■ Aim of the exercise ■
Type each record below again, with the same words.

■ Given entries ■
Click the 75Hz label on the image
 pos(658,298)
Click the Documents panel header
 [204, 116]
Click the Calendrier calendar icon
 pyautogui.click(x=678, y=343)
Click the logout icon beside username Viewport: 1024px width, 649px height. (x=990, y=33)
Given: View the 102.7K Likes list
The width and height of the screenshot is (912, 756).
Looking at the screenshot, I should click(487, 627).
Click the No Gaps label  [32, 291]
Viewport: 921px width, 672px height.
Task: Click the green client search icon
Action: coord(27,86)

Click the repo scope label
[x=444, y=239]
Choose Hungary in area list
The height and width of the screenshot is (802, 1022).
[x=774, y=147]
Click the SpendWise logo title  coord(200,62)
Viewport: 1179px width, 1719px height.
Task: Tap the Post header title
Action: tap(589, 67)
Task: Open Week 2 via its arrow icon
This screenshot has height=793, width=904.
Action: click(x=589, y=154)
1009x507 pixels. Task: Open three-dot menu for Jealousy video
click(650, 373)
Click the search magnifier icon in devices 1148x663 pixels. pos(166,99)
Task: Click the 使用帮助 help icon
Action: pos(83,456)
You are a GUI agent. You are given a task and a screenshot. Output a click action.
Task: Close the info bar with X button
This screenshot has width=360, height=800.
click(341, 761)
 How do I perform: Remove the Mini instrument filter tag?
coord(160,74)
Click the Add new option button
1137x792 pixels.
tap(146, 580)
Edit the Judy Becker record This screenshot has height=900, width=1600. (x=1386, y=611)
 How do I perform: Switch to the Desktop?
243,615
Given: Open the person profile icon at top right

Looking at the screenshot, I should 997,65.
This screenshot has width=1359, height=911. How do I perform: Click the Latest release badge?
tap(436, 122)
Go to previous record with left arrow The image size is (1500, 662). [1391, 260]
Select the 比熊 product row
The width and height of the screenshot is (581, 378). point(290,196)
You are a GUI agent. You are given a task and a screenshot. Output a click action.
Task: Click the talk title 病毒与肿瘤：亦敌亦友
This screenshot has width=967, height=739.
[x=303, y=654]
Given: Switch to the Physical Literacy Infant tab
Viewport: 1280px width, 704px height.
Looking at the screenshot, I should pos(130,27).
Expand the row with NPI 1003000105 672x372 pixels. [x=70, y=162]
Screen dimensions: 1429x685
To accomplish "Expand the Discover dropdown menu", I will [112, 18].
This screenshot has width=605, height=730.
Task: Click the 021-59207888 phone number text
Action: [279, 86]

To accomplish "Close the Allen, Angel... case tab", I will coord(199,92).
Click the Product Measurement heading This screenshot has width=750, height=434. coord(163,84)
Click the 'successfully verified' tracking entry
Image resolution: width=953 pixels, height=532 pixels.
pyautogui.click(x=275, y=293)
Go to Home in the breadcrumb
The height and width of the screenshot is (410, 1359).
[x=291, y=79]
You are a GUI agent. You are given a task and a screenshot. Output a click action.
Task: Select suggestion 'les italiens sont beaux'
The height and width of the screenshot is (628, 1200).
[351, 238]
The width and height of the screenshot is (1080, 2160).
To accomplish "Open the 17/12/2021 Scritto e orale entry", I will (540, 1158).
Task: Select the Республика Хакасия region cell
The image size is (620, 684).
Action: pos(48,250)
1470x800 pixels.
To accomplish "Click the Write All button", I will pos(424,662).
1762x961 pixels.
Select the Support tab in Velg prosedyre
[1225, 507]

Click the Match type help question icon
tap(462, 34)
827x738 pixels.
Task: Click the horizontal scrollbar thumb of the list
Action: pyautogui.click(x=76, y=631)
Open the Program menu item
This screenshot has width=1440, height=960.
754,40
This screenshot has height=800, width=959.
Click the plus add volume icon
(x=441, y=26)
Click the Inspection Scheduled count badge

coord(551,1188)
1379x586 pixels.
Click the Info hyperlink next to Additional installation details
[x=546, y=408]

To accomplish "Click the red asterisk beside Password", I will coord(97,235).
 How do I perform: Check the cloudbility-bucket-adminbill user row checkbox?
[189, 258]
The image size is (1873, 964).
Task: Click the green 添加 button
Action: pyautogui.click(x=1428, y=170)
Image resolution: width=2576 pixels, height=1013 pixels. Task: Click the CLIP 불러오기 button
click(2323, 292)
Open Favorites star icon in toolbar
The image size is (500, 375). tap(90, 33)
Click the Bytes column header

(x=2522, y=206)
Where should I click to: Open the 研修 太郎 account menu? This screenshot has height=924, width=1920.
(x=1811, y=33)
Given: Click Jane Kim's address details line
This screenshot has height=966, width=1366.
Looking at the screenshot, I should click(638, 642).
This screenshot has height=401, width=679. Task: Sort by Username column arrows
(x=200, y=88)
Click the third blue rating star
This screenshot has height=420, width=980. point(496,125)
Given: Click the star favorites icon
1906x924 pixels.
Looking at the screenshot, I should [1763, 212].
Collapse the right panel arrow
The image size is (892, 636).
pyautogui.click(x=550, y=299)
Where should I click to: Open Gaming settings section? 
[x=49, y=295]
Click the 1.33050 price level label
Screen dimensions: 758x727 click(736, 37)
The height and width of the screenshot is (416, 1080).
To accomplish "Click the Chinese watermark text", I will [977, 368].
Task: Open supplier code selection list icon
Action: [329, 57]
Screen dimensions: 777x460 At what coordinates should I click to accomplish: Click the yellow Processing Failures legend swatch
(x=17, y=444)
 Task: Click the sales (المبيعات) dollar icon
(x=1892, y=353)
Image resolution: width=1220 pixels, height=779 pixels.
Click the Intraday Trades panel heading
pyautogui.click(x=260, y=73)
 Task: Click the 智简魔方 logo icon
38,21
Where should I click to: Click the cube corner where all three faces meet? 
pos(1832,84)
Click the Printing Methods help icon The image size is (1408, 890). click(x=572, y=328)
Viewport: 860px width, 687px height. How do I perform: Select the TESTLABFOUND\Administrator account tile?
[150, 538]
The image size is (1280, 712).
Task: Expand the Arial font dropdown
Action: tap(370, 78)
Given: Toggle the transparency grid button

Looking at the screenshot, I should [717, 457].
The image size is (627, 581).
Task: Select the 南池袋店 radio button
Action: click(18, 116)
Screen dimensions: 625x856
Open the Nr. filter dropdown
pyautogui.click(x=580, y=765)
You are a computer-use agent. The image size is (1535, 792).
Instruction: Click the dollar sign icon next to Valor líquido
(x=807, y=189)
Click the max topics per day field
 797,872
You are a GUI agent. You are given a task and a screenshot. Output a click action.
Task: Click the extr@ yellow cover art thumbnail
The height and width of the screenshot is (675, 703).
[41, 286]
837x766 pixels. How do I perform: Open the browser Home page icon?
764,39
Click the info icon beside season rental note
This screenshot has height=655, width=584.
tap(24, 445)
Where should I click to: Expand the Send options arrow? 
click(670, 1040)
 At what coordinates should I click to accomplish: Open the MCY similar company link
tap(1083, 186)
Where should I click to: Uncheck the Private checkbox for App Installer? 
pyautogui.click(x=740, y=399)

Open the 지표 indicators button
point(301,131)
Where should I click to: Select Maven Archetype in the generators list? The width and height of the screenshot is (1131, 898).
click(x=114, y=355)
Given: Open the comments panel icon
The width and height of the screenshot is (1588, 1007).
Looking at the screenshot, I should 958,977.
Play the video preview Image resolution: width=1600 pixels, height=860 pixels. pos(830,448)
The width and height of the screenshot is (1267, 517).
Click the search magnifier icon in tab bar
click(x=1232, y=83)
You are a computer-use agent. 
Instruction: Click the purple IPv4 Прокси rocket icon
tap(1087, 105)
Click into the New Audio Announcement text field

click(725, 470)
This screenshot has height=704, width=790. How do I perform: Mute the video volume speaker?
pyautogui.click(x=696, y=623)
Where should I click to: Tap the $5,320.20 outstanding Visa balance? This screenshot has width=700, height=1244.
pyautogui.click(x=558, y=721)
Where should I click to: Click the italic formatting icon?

■ Solved problem ■
Click the 75Hz label on the image
 pos(658,298)
Click the Documents panel header
 [204, 116]
Click the Calendrier calendar icon
 pyautogui.click(x=678, y=343)
Click the logout icon beside username Viewport: 1024px width, 649px height. (x=990, y=33)
Given: View the 102.7K Likes list
The width and height of the screenshot is (912, 756).
Looking at the screenshot, I should click(487, 627).
Click the No Gaps label  [32, 291]
Viewport: 921px width, 672px height.
Task: Click the green client search icon
Action: coord(27,86)

Click the repo scope label
[x=444, y=239]
Choose Hungary in area list
The height and width of the screenshot is (802, 1022).
[x=774, y=147]
Click the SpendWise logo title  coord(200,62)
Viewport: 1179px width, 1719px height.
Task: Tap the Post header title
Action: tap(589, 67)
Task: Open Week 2 via its arrow icon
This screenshot has height=793, width=904.
Action: click(x=589, y=154)
1009x507 pixels. Task: Open three-dot menu for Jealousy video
click(650, 373)
Click the search magnifier icon in devices 1148x663 pixels. pos(166,99)
Task: Click the 使用帮助 help icon
Action: pos(83,456)
You are a GUI agent. You are given a task and a screenshot. Output a click action.
Task: Close the info bar with X button
This screenshot has width=360, height=800.
click(341, 761)
 How do I perform: Remove the Mini instrument filter tag?
coord(160,74)
Click the Add new option button
1137x792 pixels.
tap(146, 580)
Edit the Judy Becker record This screenshot has height=900, width=1600. (x=1386, y=611)
 How do I perform: Switch to the Desktop?
243,615
Given: Open the person profile icon at top right

Looking at the screenshot, I should 997,65.
This screenshot has width=1359, height=911. How do I perform: Click the Latest release badge?
tap(436, 122)
Go to previous record with left arrow The image size is (1500, 662). [1391, 260]
Select the 比熊 product row
The width and height of the screenshot is (581, 378). point(290,196)
You are a GUI agent. You are given a task and a screenshot. Output a click action.
Task: Click the talk title 病毒与肿瘤：亦敌亦友
This screenshot has width=967, height=739.
[x=303, y=654]
Given: Switch to the Physical Literacy Infant tab
Viewport: 1280px width, 704px height.
Looking at the screenshot, I should pos(130,27).
Expand the row with NPI 1003000105 672x372 pixels. [x=70, y=162]
Screen dimensions: 1429x685
To accomplish "Expand the Discover dropdown menu", I will [112, 18].
This screenshot has width=605, height=730.
Task: Click the 021-59207888 phone number text
Action: [279, 86]

To accomplish "Close the Allen, Angel... case tab", I will coord(199,92).
Click the Product Measurement heading This screenshot has width=750, height=434. coord(163,84)
Click the 'successfully verified' tracking entry
Image resolution: width=953 pixels, height=532 pixels.
pyautogui.click(x=275, y=293)
Go to Home in the breadcrumb
The height and width of the screenshot is (410, 1359).
[x=291, y=79]
You are a GUI agent. You are given a task and a screenshot. Output a click action.
Task: Select suggestion 'les italiens sont beaux'
The height and width of the screenshot is (628, 1200).
[351, 238]
The width and height of the screenshot is (1080, 2160).
To accomplish "Open the 17/12/2021 Scritto e orale entry", I will (540, 1158).
Task: Select the Республика Хакасия region cell
The image size is (620, 684).
Action: pos(48,250)
1470x800 pixels.
To accomplish "Click the Write All button", I will pos(424,662).
1762x961 pixels.
Select the Support tab in Velg prosedyre
[1225, 507]

Click the Match type help question icon
tap(462, 34)
827x738 pixels.
Task: Click the horizontal scrollbar thumb of the list
Action: pyautogui.click(x=76, y=631)
Open the Program menu item
This screenshot has width=1440, height=960.
754,40
This screenshot has height=800, width=959.
Click the plus add volume icon
(x=441, y=26)
Click the Inspection Scheduled count badge

coord(551,1188)
1379x586 pixels.
Click the Info hyperlink next to Additional installation details
[x=546, y=408]

To accomplish "Click the red asterisk beside Password", I will coord(97,235).
 How do I perform: Check the cloudbility-bucket-adminbill user row checkbox?
[189, 258]
The image size is (1873, 964).
Task: Click the green 添加 button
Action: pyautogui.click(x=1428, y=170)
Image resolution: width=2576 pixels, height=1013 pixels. Task: Click the CLIP 불러오기 button
click(2323, 292)
Open Favorites star icon in toolbar
The image size is (500, 375). tap(90, 33)
Click the Bytes column header

(x=2522, y=206)
Where should I click to: Open the 研修 太郎 account menu? This screenshot has height=924, width=1920.
(x=1811, y=33)
Given: Click Jane Kim's address details line
This screenshot has height=966, width=1366.
Looking at the screenshot, I should click(638, 642).
This screenshot has height=401, width=679. Task: Sort by Username column arrows
(x=200, y=88)
Click the third blue rating star
This screenshot has height=420, width=980. point(496,125)
Given: Click the star favorites icon
1906x924 pixels.
Looking at the screenshot, I should [1763, 212].
Collapse the right panel arrow
The image size is (892, 636).
pyautogui.click(x=550, y=299)
Where should I click to: Open Gaming settings section? 
[x=49, y=295]
Click the 1.33050 price level label
Screen dimensions: 758x727 click(736, 37)
The height and width of the screenshot is (416, 1080).
To accomplish "Click the Chinese watermark text", I will [977, 368].
Task: Open supplier code selection list icon
Action: [329, 57]
Screen dimensions: 777x460 At what coordinates should I click to accomplish: Click the yellow Processing Failures legend swatch
(x=17, y=444)
 Task: Click the sales (المبيعات) dollar icon
(x=1892, y=353)
Image resolution: width=1220 pixels, height=779 pixels.
Click the Intraday Trades panel heading
pyautogui.click(x=260, y=73)
 Task: Click the 智简魔方 logo icon
38,21
Where should I click to: Click the cube corner where all three faces meet? 
pos(1832,84)
Click the Printing Methods help icon The image size is (1408, 890). click(x=572, y=328)
Viewport: 860px width, 687px height. How do I perform: Select the TESTLABFOUND\Administrator account tile?
[150, 538]
The image size is (1280, 712).
Task: Expand the Arial font dropdown
Action: tap(370, 78)
Given: Toggle the transparency grid button

Looking at the screenshot, I should [717, 457].
The image size is (627, 581).
Task: Select the 南池袋店 radio button
Action: click(18, 116)
Screen dimensions: 625x856
Open the Nr. filter dropdown
pyautogui.click(x=580, y=765)
You are a computer-use agent. The image size is (1535, 792).
Instruction: Click the dollar sign icon next to Valor líquido
(x=807, y=189)
Click the max topics per day field
 797,872
You are a GUI agent. You are given a task and a screenshot. Output a click action.
Task: Click the extr@ yellow cover art thumbnail
The height and width of the screenshot is (675, 703).
[41, 286]
837x766 pixels. How do I perform: Open the browser Home page icon?
764,39
Click the info icon beside season rental note
This screenshot has height=655, width=584.
tap(24, 445)
Where should I click to: Expand the Send options arrow? 
click(670, 1040)
 At what coordinates should I click to accomplish: Open the MCY similar company link
tap(1083, 186)
Where should I click to: Uncheck the Private checkbox for App Installer? 
pyautogui.click(x=740, y=399)

Open the 지표 indicators button
point(301,131)
Where should I click to: Select Maven Archetype in the generators list? The width and height of the screenshot is (1131, 898).
click(x=114, y=355)
Given: Open the comments panel icon
The width and height of the screenshot is (1588, 1007).
Looking at the screenshot, I should 958,977.
Play the video preview Image resolution: width=1600 pixels, height=860 pixels. pos(830,448)
The width and height of the screenshot is (1267, 517).
Click the search magnifier icon in tab bar
click(x=1232, y=83)
You are a computer-use agent. 
Instruction: Click the purple IPv4 Прокси rocket icon
tap(1087, 105)
Click into the New Audio Announcement text field

click(725, 470)
This screenshot has height=704, width=790. How do I perform: Mute the video volume speaker?
pyautogui.click(x=696, y=623)
Where should I click to: Tap the $5,320.20 outstanding Visa balance? This screenshot has width=700, height=1244.
pyautogui.click(x=558, y=721)
Where should I click to: Click the italic formatting icon?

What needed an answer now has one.